Task:
Continue the account of wildlife nest box checks from the point where it stops, adding one more paragraph in the same voice.

The Wildlife Trust's Monitoring and Research Officer Gwen Hitchcock explains the surveying process: “Box checks take place in teams of two to four people, so on larger sites we split into several teams, each going to a different transect rows. The team visit every box along the row to determine which being used - and by what species. The entrance hole is carefully plugged and the lid lifted to check inside; the mesh grill on our boxes allows a good look in the box without any animals escaping – an important feature in case of jumpy mice or angry hornets.

“If a box contains a mammal or nest it's gently removed from the tree and placed in a large plastic bag, the box is then opened and the nest carefully investigated to see if anyone is at home. If very young furless babies are present we quickly count them and then leave them alone; other young and adults are extracted by experienced volunteers who check their age, sex and weight before returning them to the box.

Information shown:
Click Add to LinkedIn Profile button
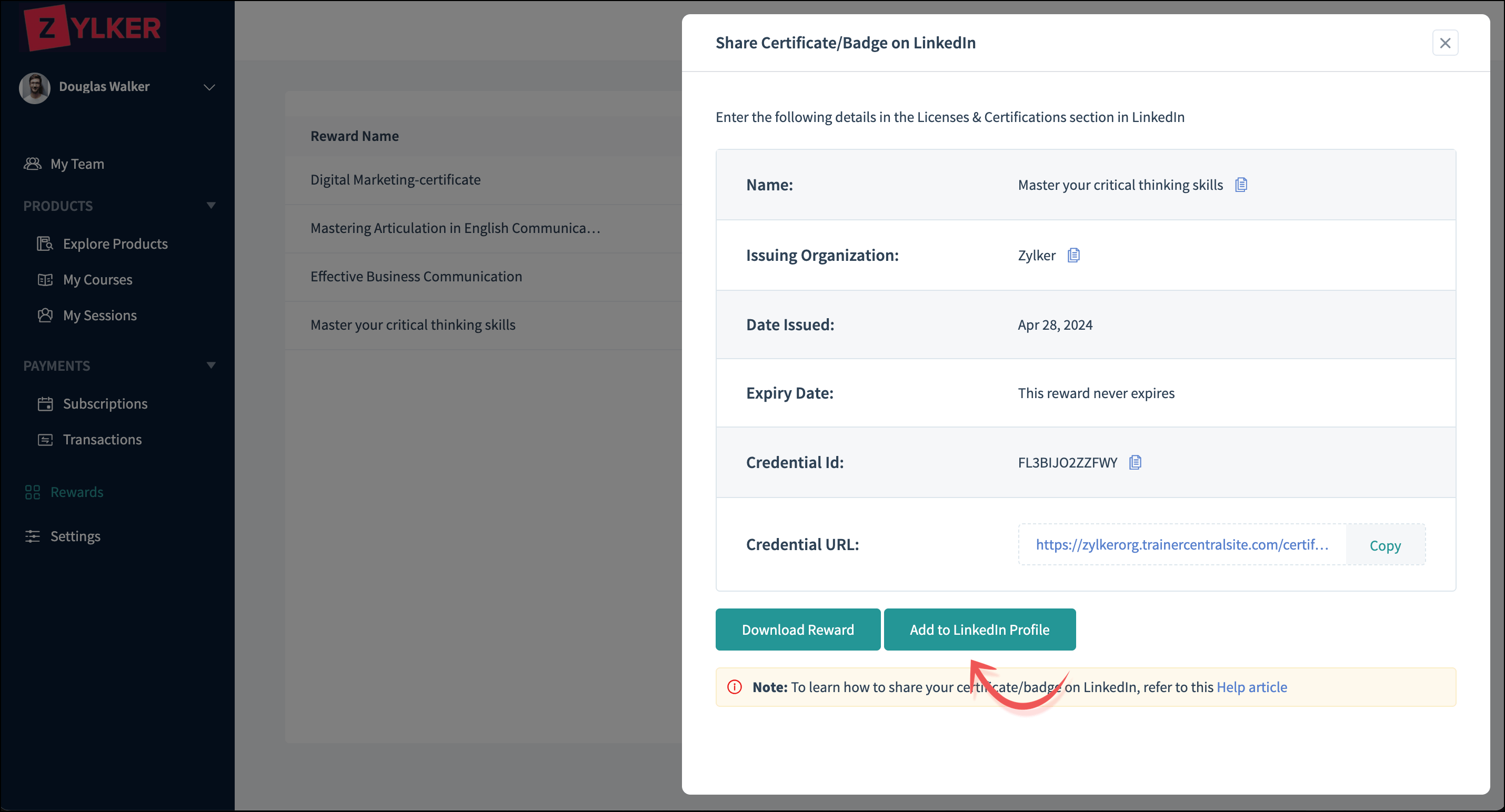The height and width of the screenshot is (812, 1505). 979,630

Exercise answer:
“Box transects usually consist of 20-50 boxes and large woodlands such as Brampton Wood can contain many transects. At Brampton we have over 300 boxes and a further 170 through neighbouring hedgerows. Overwinter we visit each transect cleaning out used boxes and replacing damaged boxes with new ones. The main culprits causing box damage on our sites are squirrels chewing at the corners trying to gain entry. Dormice are protected by law so a licence holder is present at every survey.”